I recently had a chance to offer some thoughts on this in an article for the magazine Retail Online Integration. Below is the article in full.

I invite you to take a read and let me know your thoughts. How has the mobile device changed the shopping experience for you? What shopping capabilities would you like to see enabled by your mobile phone in the near future?

 

Nearly every shopper bounces from store to store with two personal items at the ready: their wallet and mobile phone. While some traditional retailers might only focus on the first part of that equation, savvy brands must realize that the latter is of near equal importance. Here’s what I’ve learned about retailers using mobile to build brand loyalty, improve the customer experience and boost sales:

  1. Mobile is a priority for most retailers (and rightfully so). A Syniverse survey of decision makers at Fortune 1,000 retailers found that 92 percent consider mobile solutions to be “very important” or “important.” Their goals? Half of the retail respondents hope to increase revenue, while 71 percent are using mobile to improve the customer experience.
  2. A retailer’s technology choices impact its mobile reach. More than half of consumers in developed countries own a smartphone, making apps an obvious way for retailers to reach them. That said, it takes a significant investment to develop and support an app for each mobile operating system (OS). That’s why 86 percent of retail executives surveyed said they’re investing in HTML5-based services, which provide an app-like user experience on any smartphone without the need to create unique versions for each OS.
  3. Messaging remains an effective, growing way to reach consumers anywhere, anytime. Every smartphone and feature phone supports text and multimedia messaging (SMS and MMS), and most consumers are familiar with both. More than 70 percent of respondents already use messaging to attract and retain customers, and more than half use it to offer promotions and increase revenue.

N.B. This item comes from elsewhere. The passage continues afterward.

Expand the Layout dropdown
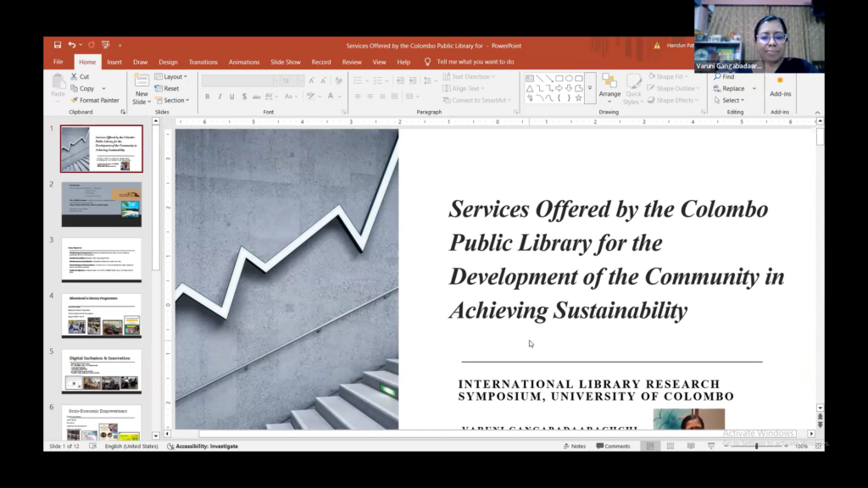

In spite of the advent of newer, flashier, yet siloed technology, I expect retailers to continue to use messaging because its efficacy is proven and it allows for ubiquitous reach across all phone systems, networks and models.
  4. Mobile maximizes relevance. The average person checks his or her mobile phone up to 150 times per day, according to various reports. That makes mobile phones an ideal conduit to consumer preferences for driving highly personalized offers and interactions, rather than one-size-fits-all mass marketing. Furthermore, retailers are increasingly upping the ante, giving consumers the option of taking that personalization to the next level. These services can be used for geo-marketing, in which offers are made more relevant by including location context — e.g., pushing a text offer to an opted-in customer walking near a company’s retail store. Paired with customer preference data in real time, geo-marketing is an important ingredient in optimizing the customer shopping experience via a mobile device. Compare that to mass-market ads that could have no relevance or context to that particular moment, and it’s easy to see mobile’s real-time influence.
  5. The convenience of mobile can foster loyalty and drive recurring revenue. While using mobile to offer personalized promotions is valuable, the ability to enhance the customer experience to convert a one-time buyer into a loyal customer is the real asset. A coffee shop’s mobile application is a perfect example of how mobile ingenuity can build an army of brand advocates. Customers can use the app to make purchases, track and redeem their loyalty points, and load and use gift cards. This convenience increases the likelihood that they’ll return to that shop on a regular basis.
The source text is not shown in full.